How About Some Humble Pie?




....or maybe I should just go ahead and confess to being over zealous when I bragged about losing 10.2 lbs. since January 5th. I was doing such a good job of Smacking Down the Big Blogger Butt before I went on vacation. Then I came back home to find out I had lost another 3.6 lbs! Yeah for me! But in reality I knew that couldn't be true because I did some over indulging in CA.


Not that I actually ate a Molten Lava Cake at Chili's, but the kids and I did the full fast food circuit.....McD's, Burger King, In N Out, Baskin Robbins, and of course IHOP.




So, I apologize for jumping the gun, and leading y'all on....thus, there's egg on my face, and I'm fessing up to cheating.

And just in case anyone out there is a chemist or super duper caloric/sugar analyst...tell me something. Because really no matter how I do the math, I can't figure out how this equates......




Three pounds of Butterscotch Squares from See's.....slowly nibbled rationed over a period of, oh, let's say one week month...minus three weeks....
....how does this three lbs cause an active woman with hypothyroid to gain 3.6 lbs?

I'm working on remedying the situation...I went to WalMart, bought some lettuce, celery, and tomatoes for tonight's salad.



Then I picked up these flowers for $5 instead of the apples with caramel dip. I am back on the wagon, and just for good measure I'm saying three Hail Mary's.

Can I get an Amen?

12 comments:

M said...

AMEN!
But I am glad you got your butterscotch squares cuz you can't get 'em where you live...I have to run tomorrow because I am 4 pounds heavier than before I went to work on my mom's house...I don't understand....perhaps it was the KFC...I think they put crack in it!

Anonymous said...

Luckily you can't get those anywhere near you. I have a weakness that is more fattening, it's called beer.

Colin

Chesapeake Bay Woman said...

Amen!

Regarding that three pounds of candy and how it turns into more pounds of weight, it's the same concept as dirty laundry. One piece of dirty laundry left in the hamper quickly mutates into four hundred pounds of dirty laundry. It's all a mystery to me.

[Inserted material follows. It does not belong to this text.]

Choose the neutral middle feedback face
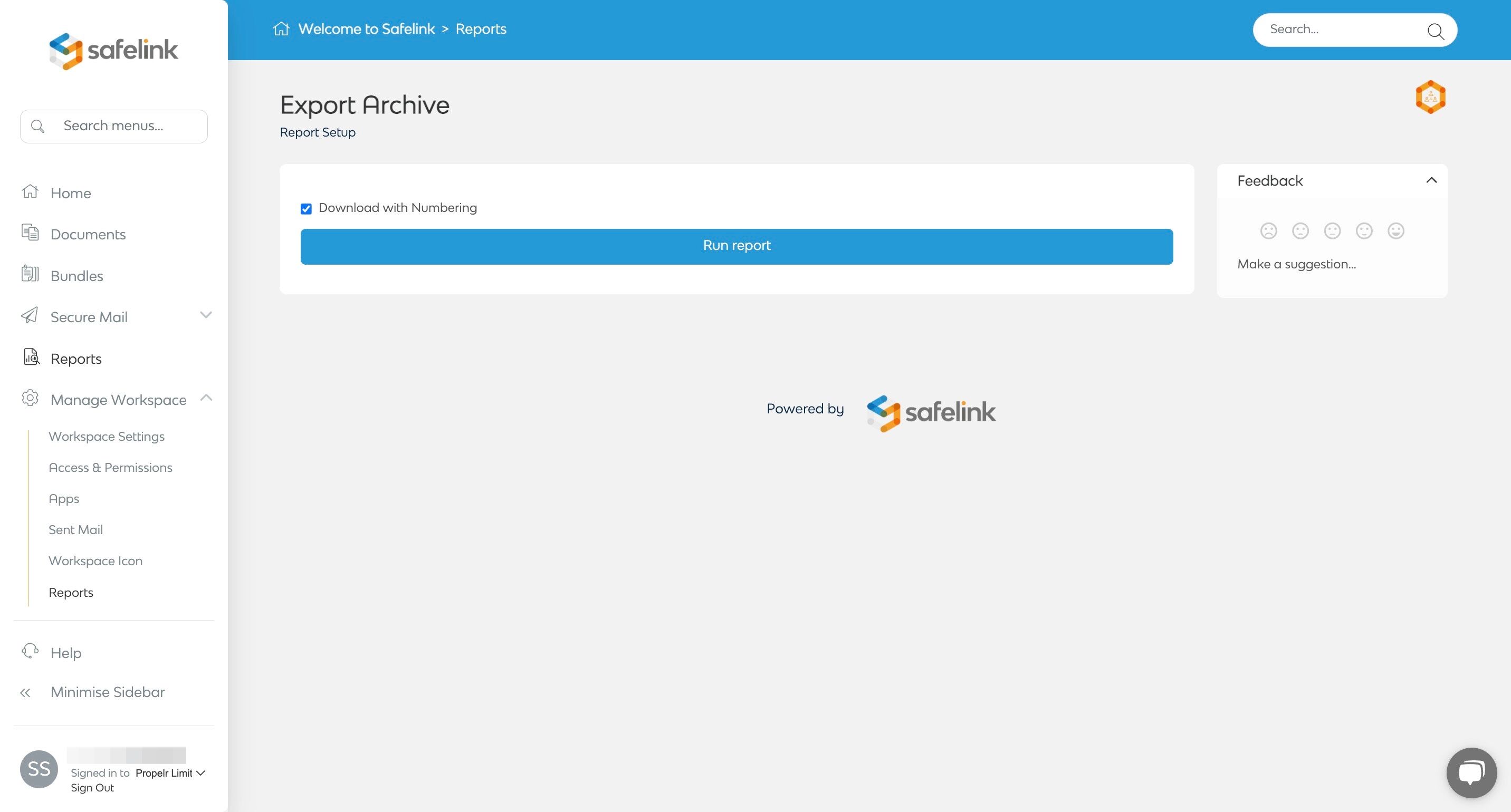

I don't like it, and I don't understand it.

(I just noticed the Blog Fest sign on your side bar - yay!)

Busy Bee Suz said...

Oh, vacation is a killer isn't it? What are you going to do? starve? neglect the grandkids? nah, you can't do that.
Love the flower idea. But do they taste good?
good luck, suz

Keeper Of All Things said...

Now as long as you don't dip those flowers in chocolate.......
You should be good

Keeper Of All Things said...

Oh and good luck!!!!

mom x 2 said...

AMEN!

I mean you were on vacation right? Don't you get to eat what you want when you want on vacation? No? uh- oh :)

Mental P Mama said...

You were on vacation! I think 3.6 is nothing. But that's how I roll. Justification station.

Pleasing Procrasinator said...

Look at it this way, you're still down on weight.
I am worried about my vaca, those all you can eat crab legs are calling me already!!

Anonymous said...

Just had one of those lava cakes the other night! OMG little Big F and myself had a grand old time.

peace
#2

Unknown said...

Amen : ). I am so proud of you. I LOVE your flowers. But most of all, I love your beautiful spirit. You are such a blessing. I am so thankful to have met you in this beautiful blogging world. So, so thankful!

Anonymous said...

is that for the golden bear reunion?